■ **ACTION ITEM**
What do the lines from the top of the data through the line with "Task: Click the orange laptop thumbnail" say? Quote them exactly and include both ends.

(Saved entries)
◇ ◇ ◇ ◇ ◇

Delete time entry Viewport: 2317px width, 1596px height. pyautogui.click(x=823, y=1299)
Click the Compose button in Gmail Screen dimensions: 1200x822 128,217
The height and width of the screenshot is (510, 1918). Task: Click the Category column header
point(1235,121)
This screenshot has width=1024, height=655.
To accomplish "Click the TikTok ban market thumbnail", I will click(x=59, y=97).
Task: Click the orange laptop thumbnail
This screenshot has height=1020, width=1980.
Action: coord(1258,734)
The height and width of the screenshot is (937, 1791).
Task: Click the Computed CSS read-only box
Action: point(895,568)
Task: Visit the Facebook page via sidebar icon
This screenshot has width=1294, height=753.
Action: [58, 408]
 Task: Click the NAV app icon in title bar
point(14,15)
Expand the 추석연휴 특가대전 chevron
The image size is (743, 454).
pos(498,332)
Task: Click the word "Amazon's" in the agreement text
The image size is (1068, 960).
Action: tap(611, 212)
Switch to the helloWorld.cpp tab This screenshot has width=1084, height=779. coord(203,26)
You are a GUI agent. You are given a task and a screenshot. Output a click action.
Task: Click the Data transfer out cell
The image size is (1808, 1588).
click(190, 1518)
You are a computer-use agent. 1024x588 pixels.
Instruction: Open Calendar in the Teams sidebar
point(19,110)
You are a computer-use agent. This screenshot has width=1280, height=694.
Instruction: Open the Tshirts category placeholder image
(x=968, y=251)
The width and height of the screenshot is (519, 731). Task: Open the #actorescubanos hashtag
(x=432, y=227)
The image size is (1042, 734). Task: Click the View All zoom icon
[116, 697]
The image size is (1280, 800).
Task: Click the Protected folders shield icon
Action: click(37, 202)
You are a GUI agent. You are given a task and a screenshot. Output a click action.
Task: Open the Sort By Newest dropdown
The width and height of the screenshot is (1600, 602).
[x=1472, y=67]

◇ ◇ ◇ ◇ ◇

■ **ANSWER FOR THE TASK**
Delete time entry Viewport: 2317px width, 1596px height. pyautogui.click(x=823, y=1299)
Click the Compose button in Gmail Screen dimensions: 1200x822 128,217
The height and width of the screenshot is (510, 1918). Task: Click the Category column header
point(1235,121)
This screenshot has width=1024, height=655.
To accomplish "Click the TikTok ban market thumbnail", I will click(x=59, y=97).
Task: Click the orange laptop thumbnail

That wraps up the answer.